Quoique Kant soit bien trop alambiqué pour demeurer tendance à une époque ou l'ont préfère, pour apprendre à lire aux enfants, en passer par les d'ineptes bandessinées plutôt que par quelque auteur simple et classique, songez un peu au recours sans cesse réitéré, et confit de certitude, à l'idéologie incertaine des « droits de l'homme », avant de lire ces quelques lignes de Schopenhauer, minant les fondements de la morale kantienne : vous verrez en quoi elles frappent juste, dans le mille de l'actuelle tartufferie.

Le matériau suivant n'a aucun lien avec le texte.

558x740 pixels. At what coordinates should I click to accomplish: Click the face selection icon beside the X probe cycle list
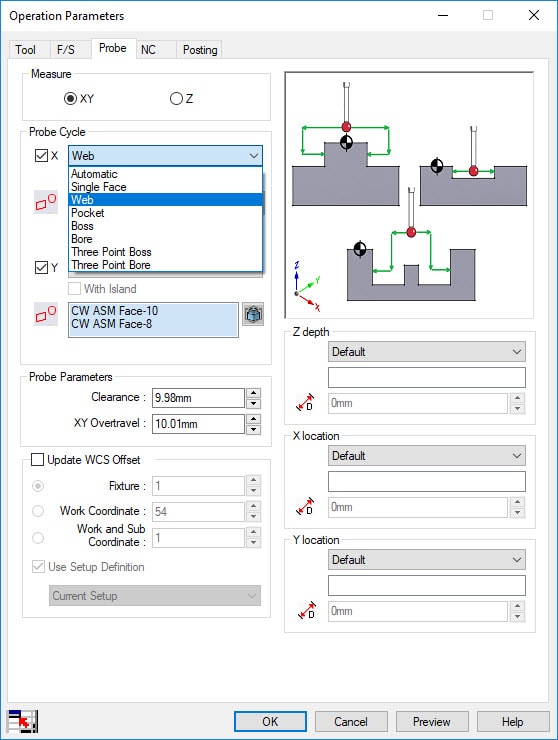(46, 202)
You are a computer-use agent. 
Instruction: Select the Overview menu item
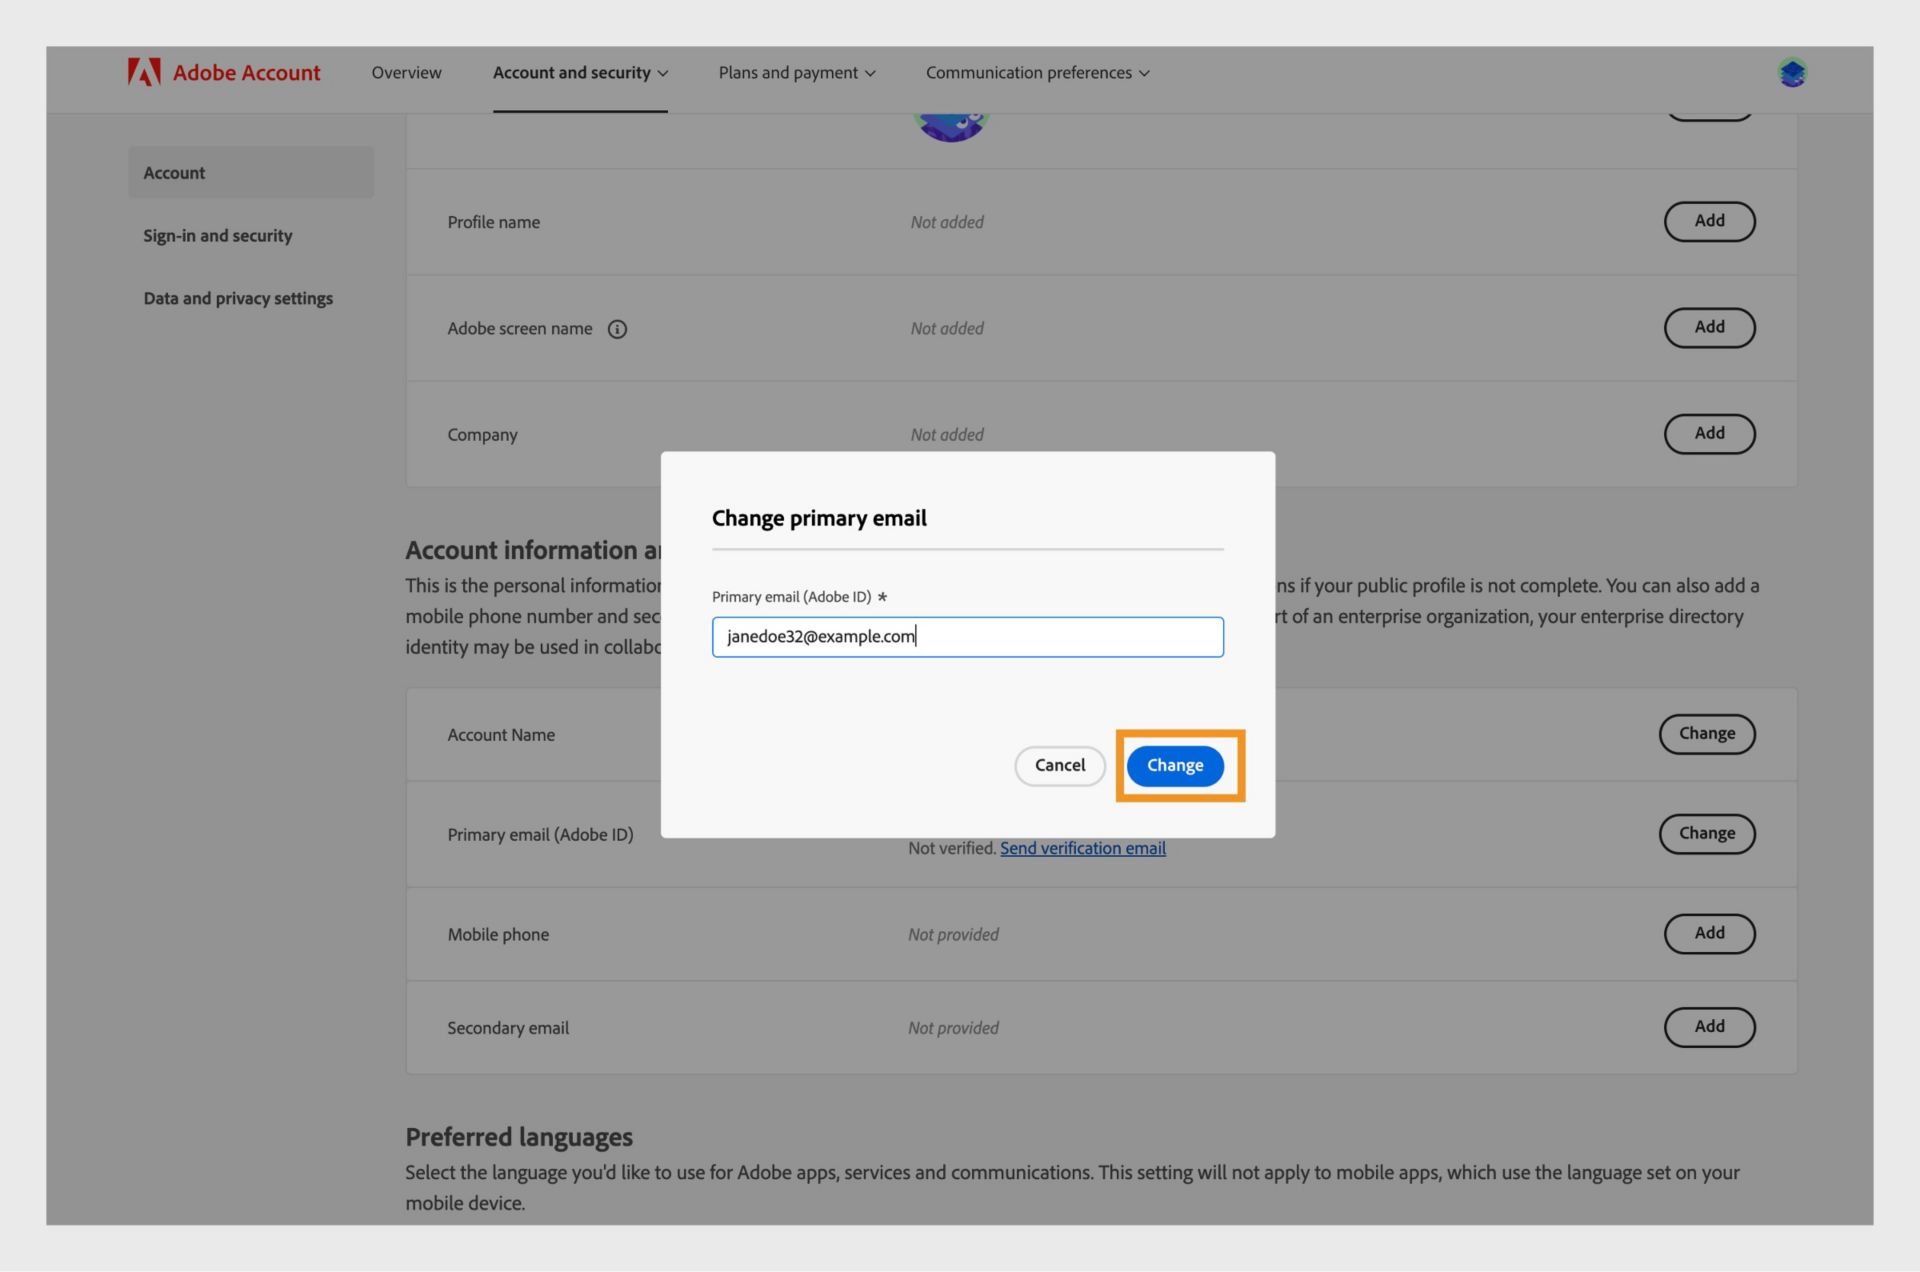[x=406, y=72]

Prenons les choses de haut : il est certes grand temps que l'éthique soit une bonne fois sérieusement soumise à un interrogatoire. Depuis plus d'un demi-siècle, elle repose sur cet oreiller commode, disposé pour elle par Kant, l'« impératif catégorique de la raison pratique ». De nos jours, toutefois, cet impératif a pris le nom moins pompeux, mais plus insinuant et plus populaire, de « loi morale » : sous ce titre, après une légère inclinaison devant la raison et l'expérience, il se glisse en cachette dans la maison ; une fois là, il commande ; on n'en voit plus la fin ; il ne rend plus de comptes.

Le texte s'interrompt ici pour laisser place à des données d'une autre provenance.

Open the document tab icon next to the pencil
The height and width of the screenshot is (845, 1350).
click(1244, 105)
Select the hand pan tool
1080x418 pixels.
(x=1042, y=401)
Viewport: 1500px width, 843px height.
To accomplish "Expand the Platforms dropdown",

— Kant était l'inventeur de cette belle chose, il s'en était servi pour chasser d'autres erreurs plus grossières ; il s'y reposa donc : cela était juste et nécessaire. Mais d'être réduit à voir, sur cet oreiller qu'il a arrangé et qui depuis n'a cessé de s'élargir, se rouler à leur tour les ânes, cela est dur ; les ânes, je veux dire ces faiseurs d'abrégés que nous voyons tous les jours, avec cette tranquille assurance qui est le privilège des imbéciles, se figurer qu'ils ont fondé l'éthique, parce qu'ils ont fait appel à cette fameuse « loi morale » qui, dit-on, habite dans notre raison, et parce qu'après cela, avec leurs phrases embrouillées […] ils ont réussi à rendre inintelligible les relations morales les plus claires et les plus simples : durant tout ce travail, bien entendu, pas une fois ils ne se sont demandé sérieusement en réalité s'il y avait une telle « loi morale », une sorte de Code de l'éthique gravé dans notre tête, dans notre sein, ou dans notre cœur.
[…]
Mais des concepts purs a priori, des concepts qui ne contiennent rien, rien d’emprunté à l’expérience interne ou externe, voilà les points d’appui de la morale. Des coquilles sans noyau. Qu’on pèse bien le sens de ces mots : c’est la conscience humaine et à la fois le monde extérieur tout entier, avec tous les faits d’expérience, tous les faits y contenus, qu’on enlève de dessous nos pieds. Nous n’avons plus rien sur quoi poser. À quoi donc nous rattacher ? À une paire de concepts tout abstraits, et parfaitement vides, et qui planent comme nous dans l’air.

A. Schopenhauer, Le Fondement de la morale, trad. Burdeau, LGF, 1991, pp. 37-38 & 58.